# Work instructions:
Print the data below exactly, but only the lines from the one containing "Expand the JIRA tools section chevron" down to the one containing "The image size is (623, 430).", inclusive.

# Exercise materials:
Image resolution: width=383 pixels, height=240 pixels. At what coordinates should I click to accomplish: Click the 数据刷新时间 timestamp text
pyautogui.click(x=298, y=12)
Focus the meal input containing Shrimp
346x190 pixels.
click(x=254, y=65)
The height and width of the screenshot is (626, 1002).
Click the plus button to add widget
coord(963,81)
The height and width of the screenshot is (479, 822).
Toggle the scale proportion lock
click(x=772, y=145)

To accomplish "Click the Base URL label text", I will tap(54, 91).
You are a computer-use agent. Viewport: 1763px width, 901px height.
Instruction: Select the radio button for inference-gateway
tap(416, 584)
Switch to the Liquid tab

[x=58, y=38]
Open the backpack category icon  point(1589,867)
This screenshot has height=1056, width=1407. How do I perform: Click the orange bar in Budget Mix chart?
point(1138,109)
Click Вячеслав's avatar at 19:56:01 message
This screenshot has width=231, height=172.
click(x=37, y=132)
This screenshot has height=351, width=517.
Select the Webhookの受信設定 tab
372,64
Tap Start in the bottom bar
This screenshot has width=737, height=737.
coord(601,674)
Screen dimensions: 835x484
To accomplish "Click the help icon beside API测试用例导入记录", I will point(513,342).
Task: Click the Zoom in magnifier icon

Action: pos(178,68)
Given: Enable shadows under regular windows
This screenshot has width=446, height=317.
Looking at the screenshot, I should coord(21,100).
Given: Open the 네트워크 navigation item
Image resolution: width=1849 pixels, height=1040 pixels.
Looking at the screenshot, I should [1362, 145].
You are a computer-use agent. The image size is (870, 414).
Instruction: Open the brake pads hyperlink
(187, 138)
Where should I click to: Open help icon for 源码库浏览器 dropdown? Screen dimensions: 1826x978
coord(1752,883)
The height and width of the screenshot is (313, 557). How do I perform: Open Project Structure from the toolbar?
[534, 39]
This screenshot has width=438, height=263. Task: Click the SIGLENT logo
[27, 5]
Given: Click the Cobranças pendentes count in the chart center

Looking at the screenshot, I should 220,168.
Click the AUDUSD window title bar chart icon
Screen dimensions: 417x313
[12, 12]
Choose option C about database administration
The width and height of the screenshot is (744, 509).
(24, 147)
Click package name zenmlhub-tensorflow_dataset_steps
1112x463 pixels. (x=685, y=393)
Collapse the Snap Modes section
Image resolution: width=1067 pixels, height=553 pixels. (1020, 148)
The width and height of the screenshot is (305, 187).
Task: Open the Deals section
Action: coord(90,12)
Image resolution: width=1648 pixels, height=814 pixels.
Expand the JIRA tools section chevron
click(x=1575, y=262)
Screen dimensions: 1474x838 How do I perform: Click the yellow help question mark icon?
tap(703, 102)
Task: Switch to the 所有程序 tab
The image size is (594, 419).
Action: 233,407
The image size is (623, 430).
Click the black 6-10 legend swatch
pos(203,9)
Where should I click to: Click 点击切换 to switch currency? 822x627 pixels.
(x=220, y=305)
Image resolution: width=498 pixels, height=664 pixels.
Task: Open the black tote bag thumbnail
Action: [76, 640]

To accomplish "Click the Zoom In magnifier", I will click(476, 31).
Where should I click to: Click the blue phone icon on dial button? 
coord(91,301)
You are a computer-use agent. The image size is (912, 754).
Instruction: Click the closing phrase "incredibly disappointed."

# Task answer:
Expand the JIRA tools section chevron
click(x=1575, y=262)
Screen dimensions: 1474x838 How do I perform: Click the yellow help question mark icon?
tap(703, 102)
Task: Switch to the 所有程序 tab
The image size is (594, 419).
Action: 233,407
The image size is (623, 430).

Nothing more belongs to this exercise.